__Task directions__. Since the data must remain as supplied, reproduce it word for word.

(Stored entries)
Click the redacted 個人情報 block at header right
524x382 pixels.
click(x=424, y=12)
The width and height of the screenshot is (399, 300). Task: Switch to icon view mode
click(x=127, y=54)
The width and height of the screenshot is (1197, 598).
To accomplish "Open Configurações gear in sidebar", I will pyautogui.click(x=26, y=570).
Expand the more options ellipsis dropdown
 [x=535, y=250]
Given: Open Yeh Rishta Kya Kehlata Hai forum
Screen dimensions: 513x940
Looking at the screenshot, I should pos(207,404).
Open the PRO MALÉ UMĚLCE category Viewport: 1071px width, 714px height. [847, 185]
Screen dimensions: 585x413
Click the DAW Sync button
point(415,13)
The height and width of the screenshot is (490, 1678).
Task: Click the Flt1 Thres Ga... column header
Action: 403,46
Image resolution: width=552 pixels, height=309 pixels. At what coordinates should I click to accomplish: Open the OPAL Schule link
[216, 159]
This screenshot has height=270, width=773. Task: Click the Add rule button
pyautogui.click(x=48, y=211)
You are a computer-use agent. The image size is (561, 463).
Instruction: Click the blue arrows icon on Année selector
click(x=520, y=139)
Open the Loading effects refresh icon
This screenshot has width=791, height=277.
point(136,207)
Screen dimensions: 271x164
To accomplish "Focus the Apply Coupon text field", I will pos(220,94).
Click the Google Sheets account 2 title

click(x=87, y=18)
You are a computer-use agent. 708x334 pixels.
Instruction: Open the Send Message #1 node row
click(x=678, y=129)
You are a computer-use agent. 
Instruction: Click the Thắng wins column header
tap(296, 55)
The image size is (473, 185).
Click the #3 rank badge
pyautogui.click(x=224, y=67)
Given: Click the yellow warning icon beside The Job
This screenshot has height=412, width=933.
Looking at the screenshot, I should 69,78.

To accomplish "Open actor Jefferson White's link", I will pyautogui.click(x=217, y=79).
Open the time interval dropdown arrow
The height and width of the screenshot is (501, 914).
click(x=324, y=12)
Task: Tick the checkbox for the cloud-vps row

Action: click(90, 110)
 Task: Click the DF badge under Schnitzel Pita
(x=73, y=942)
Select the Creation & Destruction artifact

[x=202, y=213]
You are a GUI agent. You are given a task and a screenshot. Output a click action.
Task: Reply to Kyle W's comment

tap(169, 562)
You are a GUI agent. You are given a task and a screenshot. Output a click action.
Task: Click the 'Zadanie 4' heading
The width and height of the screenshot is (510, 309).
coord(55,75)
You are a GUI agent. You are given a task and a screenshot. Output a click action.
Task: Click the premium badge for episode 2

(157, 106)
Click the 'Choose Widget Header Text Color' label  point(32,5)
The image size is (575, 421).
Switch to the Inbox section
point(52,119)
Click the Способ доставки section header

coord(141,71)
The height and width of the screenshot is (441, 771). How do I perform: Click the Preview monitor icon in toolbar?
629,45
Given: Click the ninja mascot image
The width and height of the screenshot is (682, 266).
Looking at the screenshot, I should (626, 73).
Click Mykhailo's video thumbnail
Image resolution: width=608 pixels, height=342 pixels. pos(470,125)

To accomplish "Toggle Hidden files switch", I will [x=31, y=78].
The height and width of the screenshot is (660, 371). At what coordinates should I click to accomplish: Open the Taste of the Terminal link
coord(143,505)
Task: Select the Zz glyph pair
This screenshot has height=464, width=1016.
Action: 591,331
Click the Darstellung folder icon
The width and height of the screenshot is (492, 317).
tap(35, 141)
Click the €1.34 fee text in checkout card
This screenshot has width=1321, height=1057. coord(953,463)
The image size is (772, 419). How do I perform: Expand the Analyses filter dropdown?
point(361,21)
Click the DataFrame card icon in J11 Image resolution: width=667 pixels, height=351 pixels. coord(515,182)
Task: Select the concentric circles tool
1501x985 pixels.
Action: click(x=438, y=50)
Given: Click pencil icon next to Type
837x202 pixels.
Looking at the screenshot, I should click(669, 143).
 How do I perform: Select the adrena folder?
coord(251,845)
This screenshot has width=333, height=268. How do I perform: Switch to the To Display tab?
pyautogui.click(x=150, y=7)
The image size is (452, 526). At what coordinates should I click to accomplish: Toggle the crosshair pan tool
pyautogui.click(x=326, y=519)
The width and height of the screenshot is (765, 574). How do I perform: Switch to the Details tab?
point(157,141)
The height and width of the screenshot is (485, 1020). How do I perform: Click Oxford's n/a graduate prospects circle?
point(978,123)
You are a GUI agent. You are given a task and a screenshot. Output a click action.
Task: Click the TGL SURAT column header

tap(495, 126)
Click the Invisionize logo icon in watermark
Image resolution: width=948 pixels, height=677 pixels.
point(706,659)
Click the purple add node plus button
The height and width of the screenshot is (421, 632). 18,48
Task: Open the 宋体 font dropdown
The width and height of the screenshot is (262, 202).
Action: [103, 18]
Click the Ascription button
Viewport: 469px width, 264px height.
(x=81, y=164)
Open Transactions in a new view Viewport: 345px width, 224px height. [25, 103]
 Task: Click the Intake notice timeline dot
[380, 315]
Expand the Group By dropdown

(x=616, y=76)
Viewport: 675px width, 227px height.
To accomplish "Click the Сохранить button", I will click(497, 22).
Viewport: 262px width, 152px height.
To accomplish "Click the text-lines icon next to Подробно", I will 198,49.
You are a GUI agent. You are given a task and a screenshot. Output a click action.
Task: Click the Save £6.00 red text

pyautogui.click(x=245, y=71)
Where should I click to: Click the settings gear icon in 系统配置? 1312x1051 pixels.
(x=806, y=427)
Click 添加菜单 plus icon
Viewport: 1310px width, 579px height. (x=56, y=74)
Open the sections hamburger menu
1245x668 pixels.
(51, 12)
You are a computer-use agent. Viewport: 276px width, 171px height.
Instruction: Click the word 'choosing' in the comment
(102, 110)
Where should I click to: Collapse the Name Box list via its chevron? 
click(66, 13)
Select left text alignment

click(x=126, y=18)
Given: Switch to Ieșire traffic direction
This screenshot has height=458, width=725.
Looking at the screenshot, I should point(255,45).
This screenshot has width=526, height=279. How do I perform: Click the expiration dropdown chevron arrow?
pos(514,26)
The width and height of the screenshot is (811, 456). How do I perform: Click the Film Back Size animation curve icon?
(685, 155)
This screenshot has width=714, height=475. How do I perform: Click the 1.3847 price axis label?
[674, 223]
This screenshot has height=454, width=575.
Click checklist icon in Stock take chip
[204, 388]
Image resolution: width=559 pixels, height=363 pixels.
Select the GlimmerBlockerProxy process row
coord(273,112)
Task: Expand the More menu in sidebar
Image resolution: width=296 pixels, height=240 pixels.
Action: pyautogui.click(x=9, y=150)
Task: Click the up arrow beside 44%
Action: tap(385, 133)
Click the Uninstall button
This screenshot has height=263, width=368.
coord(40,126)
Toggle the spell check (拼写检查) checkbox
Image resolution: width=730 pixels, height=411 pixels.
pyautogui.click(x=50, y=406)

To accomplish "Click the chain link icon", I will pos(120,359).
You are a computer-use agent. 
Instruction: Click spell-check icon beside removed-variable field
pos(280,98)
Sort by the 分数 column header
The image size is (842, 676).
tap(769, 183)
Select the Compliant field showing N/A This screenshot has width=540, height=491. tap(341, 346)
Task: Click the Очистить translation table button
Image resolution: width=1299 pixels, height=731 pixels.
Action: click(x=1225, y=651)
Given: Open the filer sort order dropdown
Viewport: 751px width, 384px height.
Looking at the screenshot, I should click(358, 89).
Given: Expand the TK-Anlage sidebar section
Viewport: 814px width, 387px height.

__Reply__.
Click the redacted 個人情報 block at header right
524x382 pixels.
click(x=424, y=12)
The width and height of the screenshot is (399, 300). Task: Switch to icon view mode
click(x=127, y=54)
The width and height of the screenshot is (1197, 598).
To accomplish "Open Configurações gear in sidebar", I will pyautogui.click(x=26, y=570).
Expand the more options ellipsis dropdown
 [x=535, y=250]
Given: Open Yeh Rishta Kya Kehlata Hai forum
Screen dimensions: 513x940
Looking at the screenshot, I should pos(207,404).
Open the PRO MALÉ UMĚLCE category Viewport: 1071px width, 714px height. [847, 185]
Screen dimensions: 585x413
Click the DAW Sync button
point(415,13)
The height and width of the screenshot is (490, 1678).
Task: Click the Flt1 Thres Ga... column header
Action: 403,46
Image resolution: width=552 pixels, height=309 pixels. At what coordinates should I click to accomplish: Open the OPAL Schule link
[216, 159]
This screenshot has height=270, width=773. Task: Click the Add rule button
pyautogui.click(x=48, y=211)
You are a computer-use agent. The image size is (561, 463).
Instruction: Click the blue arrows icon on Année selector
click(x=520, y=139)
Open the Loading effects refresh icon
This screenshot has width=791, height=277.
point(136,207)
Screen dimensions: 271x164
To accomplish "Focus the Apply Coupon text field", I will pos(220,94).
Click the Google Sheets account 2 title

click(x=87, y=18)
You are a computer-use agent. 708x334 pixels.
Instruction: Open the Send Message #1 node row
click(x=678, y=129)
You are a computer-use agent. 
Instruction: Click the Thắng wins column header
tap(296, 55)
The image size is (473, 185).
Click the #3 rank badge
pyautogui.click(x=224, y=67)
Given: Click the yellow warning icon beside The Job
This screenshot has height=412, width=933.
Looking at the screenshot, I should 69,78.

To accomplish "Open actor Jefferson White's link", I will pyautogui.click(x=217, y=79).
Open the time interval dropdown arrow
The height and width of the screenshot is (501, 914).
click(x=324, y=12)
Task: Tick the checkbox for the cloud-vps row

Action: click(90, 110)
 Task: Click the DF badge under Schnitzel Pita
(x=73, y=942)
Select the Creation & Destruction artifact

[x=202, y=213]
You are a GUI agent. You are given a task and a screenshot. Output a click action.
Task: Reply to Kyle W's comment

tap(169, 562)
You are a GUI agent. You are given a task and a screenshot. Output a click action.
Task: Click the 'Zadanie 4' heading
The width and height of the screenshot is (510, 309).
coord(55,75)
You are a GUI agent. You are given a task and a screenshot. Output a click action.
Task: Click the premium badge for episode 2

(157, 106)
Click the 'Choose Widget Header Text Color' label  point(32,5)
The image size is (575, 421).
Switch to the Inbox section
point(52,119)
Click the Способ доставки section header

coord(141,71)
The height and width of the screenshot is (441, 771). How do I perform: Click the Preview monitor icon in toolbar?
629,45
Given: Click the ninja mascot image
The width and height of the screenshot is (682, 266).
Looking at the screenshot, I should (626, 73).
Click Mykhailo's video thumbnail
Image resolution: width=608 pixels, height=342 pixels. pos(470,125)

To accomplish "Toggle Hidden files switch", I will [x=31, y=78].
The height and width of the screenshot is (660, 371). At what coordinates should I click to accomplish: Open the Taste of the Terminal link
coord(143,505)
Task: Select the Zz glyph pair
This screenshot has height=464, width=1016.
Action: 591,331
Click the Darstellung folder icon
The width and height of the screenshot is (492, 317).
tap(35, 141)
Click the €1.34 fee text in checkout card
This screenshot has width=1321, height=1057. coord(953,463)
The image size is (772, 419). How do I perform: Expand the Analyses filter dropdown?
point(361,21)
Click the DataFrame card icon in J11 Image resolution: width=667 pixels, height=351 pixels. coord(515,182)
Task: Select the concentric circles tool
1501x985 pixels.
Action: click(x=438, y=50)
Given: Click pencil icon next to Type
837x202 pixels.
Looking at the screenshot, I should click(669, 143).
 How do I perform: Select the adrena folder?
coord(251,845)
This screenshot has width=333, height=268. How do I perform: Switch to the To Display tab?
pyautogui.click(x=150, y=7)
The image size is (452, 526). At what coordinates should I click to accomplish: Toggle the crosshair pan tool
pyautogui.click(x=326, y=519)
The width and height of the screenshot is (765, 574). How do I perform: Switch to the Details tab?
point(157,141)
The height and width of the screenshot is (485, 1020). How do I perform: Click Oxford's n/a graduate prospects circle?
point(978,123)
You are a GUI agent. You are given a task and a screenshot. Output a click action.
Task: Click the TGL SURAT column header

tap(495, 126)
Click the Invisionize logo icon in watermark
Image resolution: width=948 pixels, height=677 pixels.
point(706,659)
Click the purple add node plus button
The height and width of the screenshot is (421, 632). 18,48
Task: Open the 宋体 font dropdown
The width and height of the screenshot is (262, 202).
Action: [103, 18]
Click the Ascription button
Viewport: 469px width, 264px height.
(x=81, y=164)
Open Transactions in a new view Viewport: 345px width, 224px height. [25, 103]
 Task: Click the Intake notice timeline dot
[380, 315]
Expand the Group By dropdown

(x=616, y=76)
Viewport: 675px width, 227px height.
To accomplish "Click the Сохранить button", I will click(497, 22).
Viewport: 262px width, 152px height.
To accomplish "Click the text-lines icon next to Подробно", I will 198,49.
You are a GUI agent. You are given a task and a screenshot. Output a click action.
Task: Click the Save £6.00 red text

pyautogui.click(x=245, y=71)
Where should I click to: Click the settings gear icon in 系统配置? 1312x1051 pixels.
(x=806, y=427)
Click 添加菜单 plus icon
Viewport: 1310px width, 579px height. (x=56, y=74)
Open the sections hamburger menu
1245x668 pixels.
(51, 12)
You are a computer-use agent. Viewport: 276px width, 171px height.
Instruction: Click the word 'choosing' in the comment
(102, 110)
Where should I click to: Collapse the Name Box list via its chevron? 
click(66, 13)
Select left text alignment

click(x=126, y=18)
Given: Switch to Ieșire traffic direction
This screenshot has height=458, width=725.
Looking at the screenshot, I should point(255,45).
This screenshot has width=526, height=279. How do I perform: Click the expiration dropdown chevron arrow?
pos(514,26)
The width and height of the screenshot is (811, 456). How do I perform: Click the Film Back Size animation curve icon?
(685, 155)
This screenshot has width=714, height=475. How do I perform: Click the 1.3847 price axis label?
[674, 223]
This screenshot has height=454, width=575.
Click checklist icon in Stock take chip
[204, 388]
Image resolution: width=559 pixels, height=363 pixels.
Select the GlimmerBlockerProxy process row
coord(273,112)
Task: Expand the More menu in sidebar
Image resolution: width=296 pixels, height=240 pixels.
Action: pyautogui.click(x=9, y=150)
Task: Click the up arrow beside 44%
Action: tap(385, 133)
Click the Uninstall button
This screenshot has height=263, width=368.
coord(40,126)
Toggle the spell check (拼写检查) checkbox
Image resolution: width=730 pixels, height=411 pixels.
pyautogui.click(x=50, y=406)

To accomplish "Click the chain link icon", I will pos(120,359).
You are a computer-use agent. 
Instruction: Click spell-check icon beside removed-variable field
pos(280,98)
Sort by the 分数 column header
The image size is (842, 676).
tap(769, 183)
Select the Compliant field showing N/A This screenshot has width=540, height=491. tap(341, 346)
Task: Click the Очистить translation table button
Image resolution: width=1299 pixels, height=731 pixels.
Action: click(x=1225, y=651)
Given: Open the filer sort order dropdown
Viewport: 751px width, 384px height.
Looking at the screenshot, I should click(358, 89).
Given: Expand the TK-Anlage sidebar section
Viewport: 814px width, 387px height.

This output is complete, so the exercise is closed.